Como consequência, a indústria de fundos apresenta hoje os níveis mais baixos de crédito privado na composição do patrimônio líquido, além de muitos vencimentos concentrados no curto prazo. Soma-se a isso as perspectivas concretas de inflação comportada e um ciclo duradouro da Selic abaixo de dois dígitos, o que potencializa o interesse dos Gestores em avançar a alocação no crédito privado para cumprir os mandatos em busca de rentabilidade.

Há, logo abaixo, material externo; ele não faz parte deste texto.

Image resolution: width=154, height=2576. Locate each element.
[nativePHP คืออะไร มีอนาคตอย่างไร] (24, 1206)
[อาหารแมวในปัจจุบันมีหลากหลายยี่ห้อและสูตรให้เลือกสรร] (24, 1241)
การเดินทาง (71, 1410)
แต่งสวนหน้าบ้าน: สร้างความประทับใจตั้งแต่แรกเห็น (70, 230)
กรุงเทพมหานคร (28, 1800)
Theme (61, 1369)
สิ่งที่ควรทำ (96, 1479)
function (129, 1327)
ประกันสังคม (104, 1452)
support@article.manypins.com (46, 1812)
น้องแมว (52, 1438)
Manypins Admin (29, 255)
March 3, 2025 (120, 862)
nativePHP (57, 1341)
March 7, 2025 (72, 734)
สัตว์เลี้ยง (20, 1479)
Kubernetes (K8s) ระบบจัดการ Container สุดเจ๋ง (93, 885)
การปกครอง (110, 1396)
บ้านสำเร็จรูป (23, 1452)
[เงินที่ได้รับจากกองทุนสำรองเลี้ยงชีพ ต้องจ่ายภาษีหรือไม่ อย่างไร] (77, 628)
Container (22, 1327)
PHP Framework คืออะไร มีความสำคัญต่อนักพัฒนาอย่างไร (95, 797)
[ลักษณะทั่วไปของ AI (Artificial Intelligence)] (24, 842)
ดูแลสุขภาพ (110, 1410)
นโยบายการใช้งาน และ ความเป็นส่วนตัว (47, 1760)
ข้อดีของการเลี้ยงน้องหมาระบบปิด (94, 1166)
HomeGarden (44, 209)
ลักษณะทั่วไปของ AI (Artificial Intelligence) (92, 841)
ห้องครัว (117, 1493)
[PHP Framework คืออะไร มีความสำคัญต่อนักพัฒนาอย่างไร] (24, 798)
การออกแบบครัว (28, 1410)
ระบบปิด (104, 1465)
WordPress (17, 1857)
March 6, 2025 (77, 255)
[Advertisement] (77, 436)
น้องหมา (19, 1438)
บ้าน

Mas apesar das melhorias observadas no cenário macro, em termos microeconômicos os sinais de recuperação ainda inspiram cautela e há evidências de que o risco de crédito ainda se encontra em patamares não tão confortáveis.

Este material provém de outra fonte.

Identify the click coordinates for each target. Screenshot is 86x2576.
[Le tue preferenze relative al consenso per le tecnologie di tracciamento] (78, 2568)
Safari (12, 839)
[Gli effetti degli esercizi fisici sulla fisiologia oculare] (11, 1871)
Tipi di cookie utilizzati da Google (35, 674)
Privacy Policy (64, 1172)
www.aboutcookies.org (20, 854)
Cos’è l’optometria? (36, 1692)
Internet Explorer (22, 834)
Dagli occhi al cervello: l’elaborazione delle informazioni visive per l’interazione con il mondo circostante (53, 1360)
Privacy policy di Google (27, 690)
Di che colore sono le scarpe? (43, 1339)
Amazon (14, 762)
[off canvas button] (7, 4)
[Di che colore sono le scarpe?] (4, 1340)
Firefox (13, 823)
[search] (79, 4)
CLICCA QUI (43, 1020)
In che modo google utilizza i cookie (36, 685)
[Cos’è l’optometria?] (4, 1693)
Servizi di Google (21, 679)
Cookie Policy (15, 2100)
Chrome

Há um número maior de empresas com ratings com perspectiva de “downgrades” do que de “upgrades”. Em termos de indicadores, a alavancagem medida pela relação dívida líquida/Ebitda (lucro antes de juros, impostos, depreciação e amortização) das companhias ainda é elevada e os índices de liquidez, por sua vez, também são baixos em níveis históricos, com elevado volume de dívidas no curto prazo. A geração de caixa para a cobertura do serviço da dívida também é baixa. Em outras palavras, ainda demora um tempo para que as melhorias macroeconômicas se reflitam em aumento do faturamento e melhoria de margens, para que então os indicadores de crédito se estabilizem, com a retomada dos investimentos, ao final.
Ao observarmos os guidances de crédito de pessoa jurídica, verificamos que apontam para uma retomada ainda lenta do apetite ao crédito privado, sem contar a pressão por reduzir a exposição ao risco de crédito para fortalecer a estrutura de capital por conta das regras de Basileia 3. E como que num rescaldo de 2016, grandes corporações retornam ao mercado buscando a renegociação de dívidas e a flexibilização de “covenants” (cláusulas financeiras) que não serão atingidos.

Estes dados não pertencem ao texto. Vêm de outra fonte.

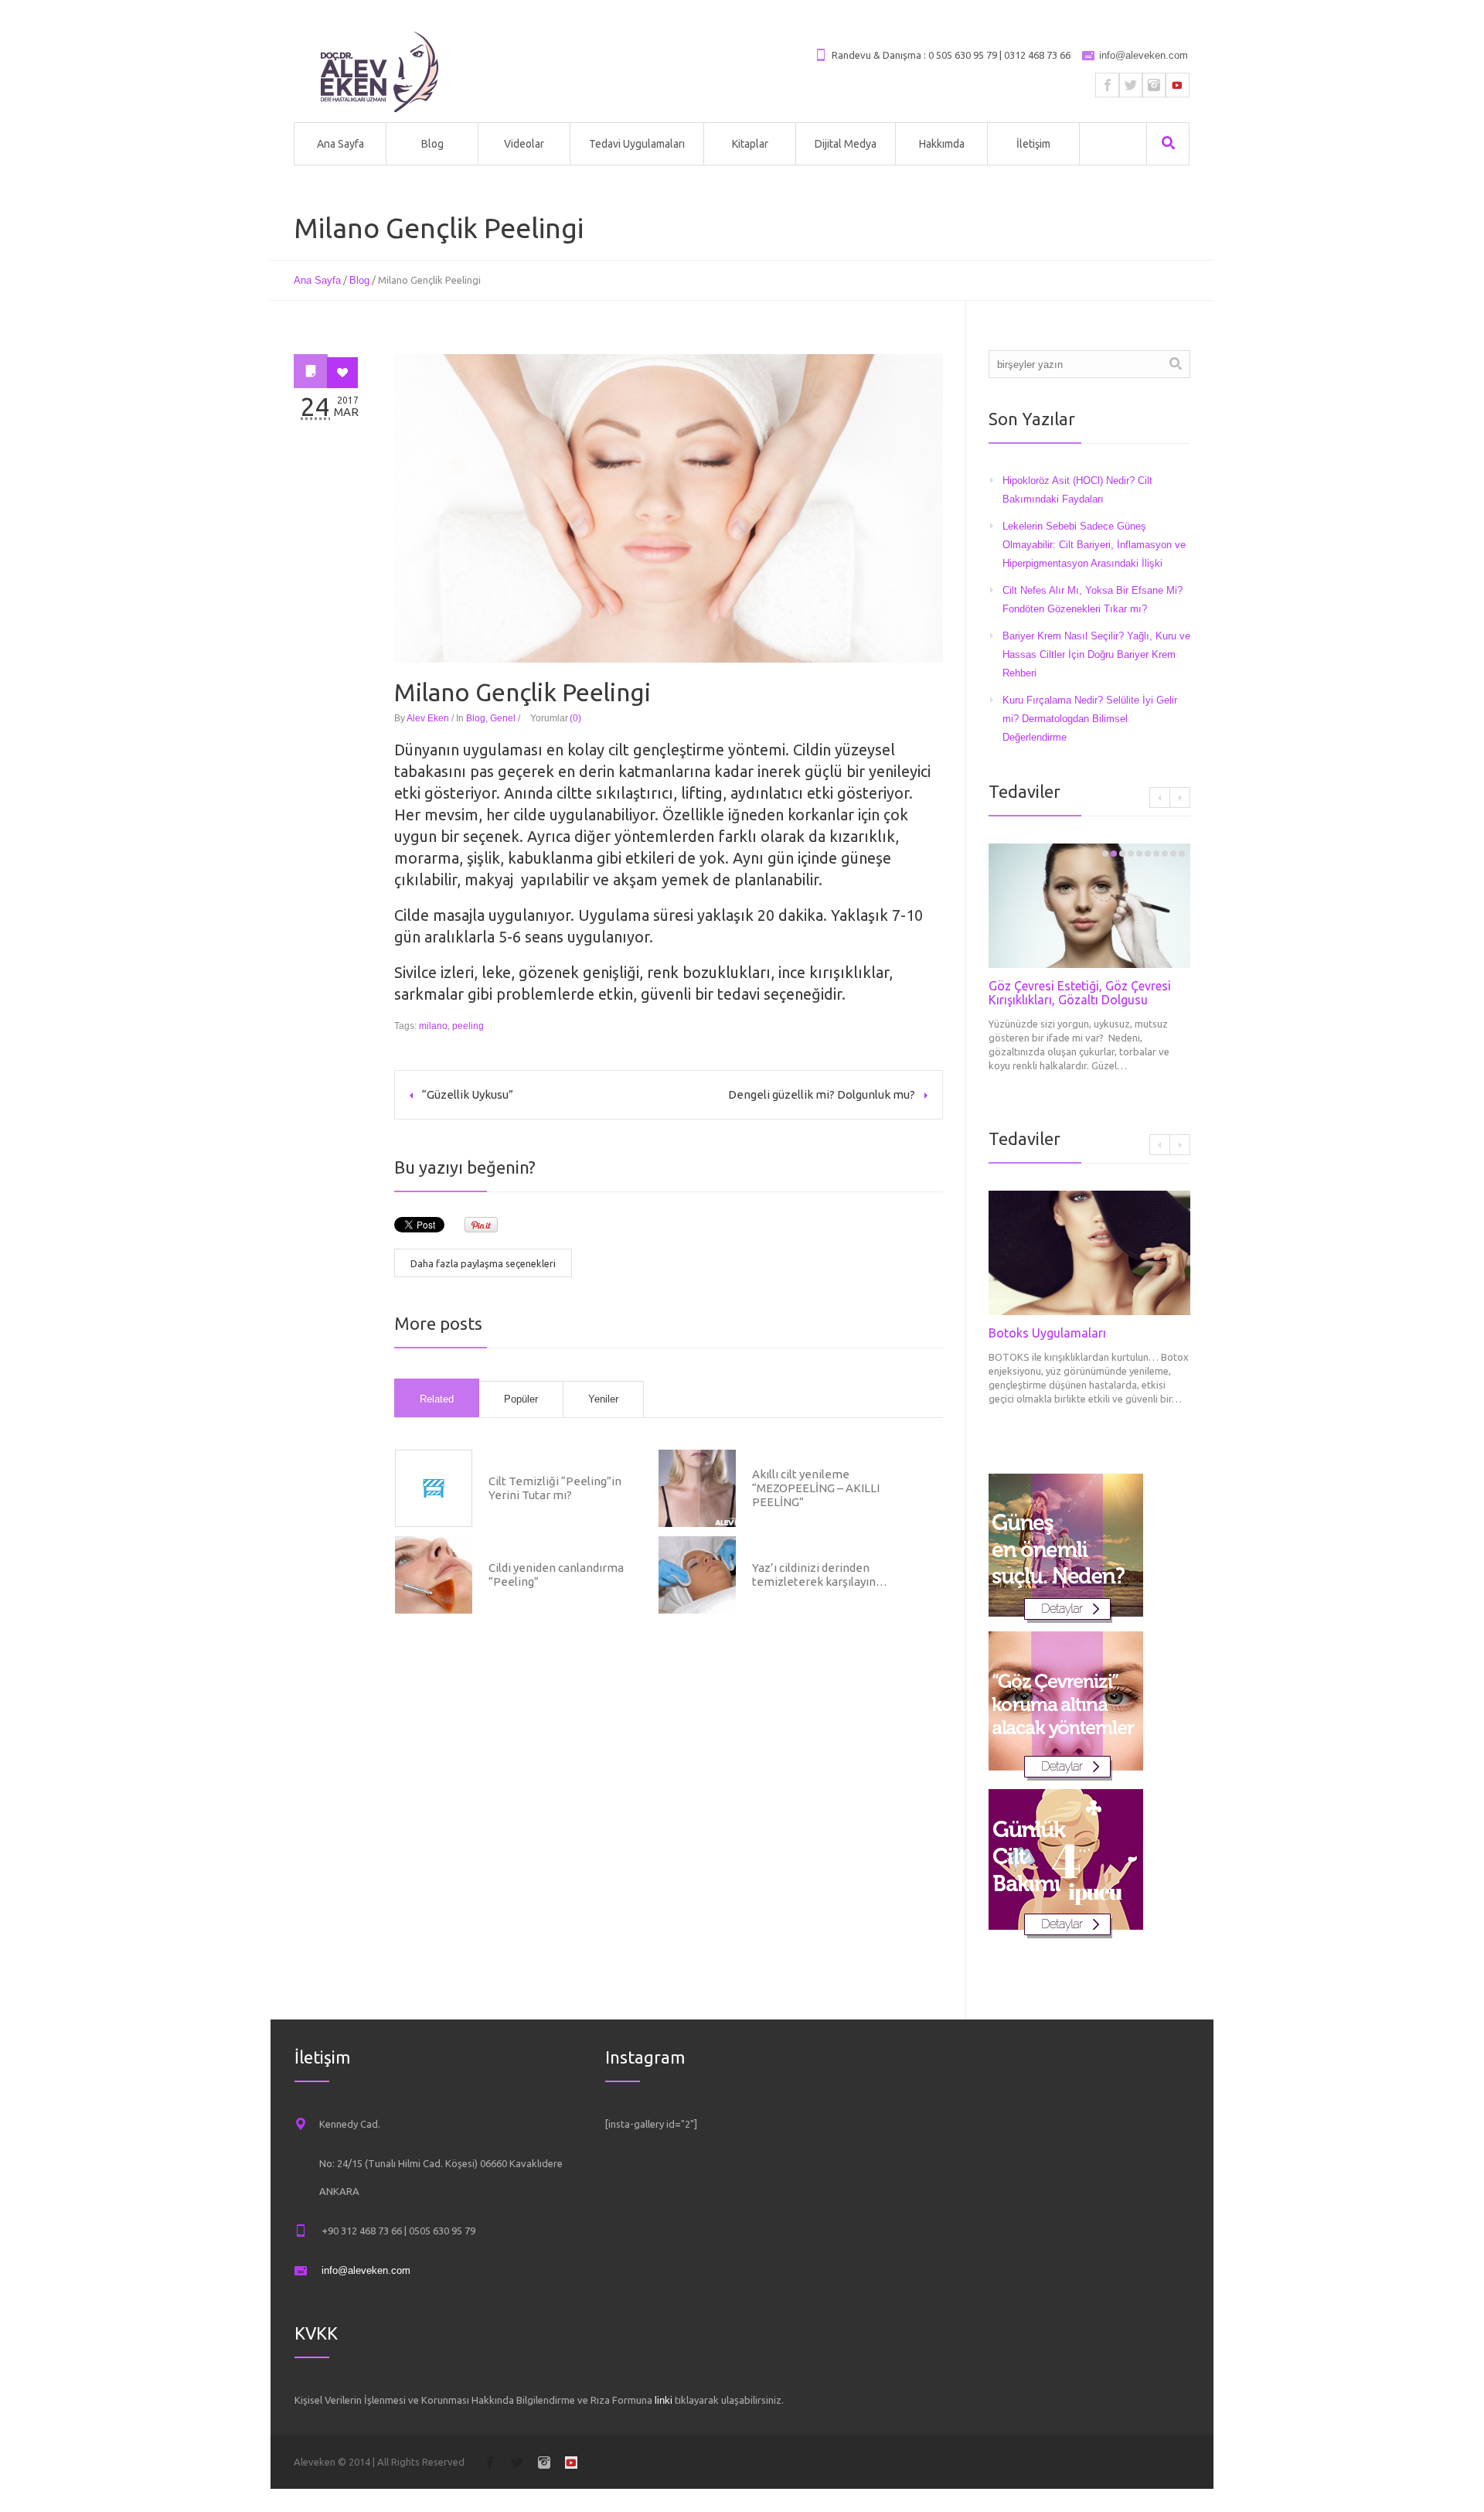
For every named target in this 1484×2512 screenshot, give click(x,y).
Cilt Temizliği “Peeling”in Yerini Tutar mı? (554, 1487)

Com a recuperação econômica e a redução das taxas de juros, as empresas naturalmente voltam ao mercado para alongar seu perfil de endividamento. O crescimento do PIB também destrava a retomada das captações destinadas a investimentos. O menor apetite dos bancos na liberação de financiamentos, notadamente às empresas que tenham perfil para se alavancar no Mercado de capitais , traz de volta à indústria de fundos o papel de importância que a mesma deve ter em um mercado financeiro evoluído. O crédito privado volta a ser o caminho natural para a manutenção da rentabilidade adequada dos fundos.
O investidor racional precisa estar atento aos sinais de recuperação e poderá contar com a ajuda de Gestores profissionais para realizar uma análise eficiente do crédito , sem cair em armadilhas do “grande demais para quebrar”. Recomenda-se que esta retomada seja feita com cautela, que seja dada atenção especial ao reforço nas estruturas e garantias e, antes de tudo, que seja adequada à relação entre risco e retorno de cada operação.